▶ [ASSIGNED TASK]: Repeat, without any alteration, the lines of the data below, beginning with the line that contains "Describe the element at coordinates (205, 233)" and continuing through the line that contains "item-text: 一片宁静的中国古典山水之间，连绵的青山云雾缭绕。天空湛蓝如宝石，一群形态各异的鸟… is", with both of those lines included.

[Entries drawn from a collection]
---

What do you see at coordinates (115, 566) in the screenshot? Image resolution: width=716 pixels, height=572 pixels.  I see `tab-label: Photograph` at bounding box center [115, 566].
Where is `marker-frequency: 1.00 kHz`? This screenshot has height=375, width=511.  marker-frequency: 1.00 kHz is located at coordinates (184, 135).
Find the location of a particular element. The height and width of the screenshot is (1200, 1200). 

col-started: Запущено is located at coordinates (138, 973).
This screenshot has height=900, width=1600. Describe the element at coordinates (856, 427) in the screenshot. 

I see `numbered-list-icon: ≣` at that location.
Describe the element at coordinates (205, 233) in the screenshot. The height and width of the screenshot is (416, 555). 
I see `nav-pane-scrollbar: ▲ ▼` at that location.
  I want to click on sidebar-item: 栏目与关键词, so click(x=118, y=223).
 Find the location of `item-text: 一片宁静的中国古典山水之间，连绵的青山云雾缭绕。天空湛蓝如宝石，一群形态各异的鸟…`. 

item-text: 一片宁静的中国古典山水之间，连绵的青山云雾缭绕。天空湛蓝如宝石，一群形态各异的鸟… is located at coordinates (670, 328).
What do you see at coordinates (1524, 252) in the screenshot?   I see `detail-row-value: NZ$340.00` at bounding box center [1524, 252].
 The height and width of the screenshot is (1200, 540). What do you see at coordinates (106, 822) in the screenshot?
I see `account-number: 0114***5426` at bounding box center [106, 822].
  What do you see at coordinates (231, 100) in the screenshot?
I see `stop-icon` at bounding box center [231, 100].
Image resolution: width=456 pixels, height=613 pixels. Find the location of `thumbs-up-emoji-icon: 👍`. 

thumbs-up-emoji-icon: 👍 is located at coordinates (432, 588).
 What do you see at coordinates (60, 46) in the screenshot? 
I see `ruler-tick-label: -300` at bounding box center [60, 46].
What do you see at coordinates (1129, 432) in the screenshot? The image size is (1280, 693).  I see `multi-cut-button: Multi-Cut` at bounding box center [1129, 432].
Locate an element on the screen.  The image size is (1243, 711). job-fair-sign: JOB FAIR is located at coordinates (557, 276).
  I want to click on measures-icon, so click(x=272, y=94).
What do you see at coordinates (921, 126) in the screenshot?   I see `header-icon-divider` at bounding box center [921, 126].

---

▶ [FINISHED EXERCISE]:
Describe the element at coordinates (205, 233) in the screenshot. The height and width of the screenshot is (416, 555). 
I see `nav-pane-scrollbar: ▲ ▼` at that location.
  I want to click on sidebar-item: 栏目与关键词, so click(x=118, y=223).
 Find the location of `item-text: 一片宁静的中国古典山水之间，连绵的青山云雾缭绕。天空湛蓝如宝石，一群形态各异的鸟…`. 

item-text: 一片宁静的中国古典山水之间，连绵的青山云雾缭绕。天空湛蓝如宝石，一群形态各异的鸟… is located at coordinates (670, 328).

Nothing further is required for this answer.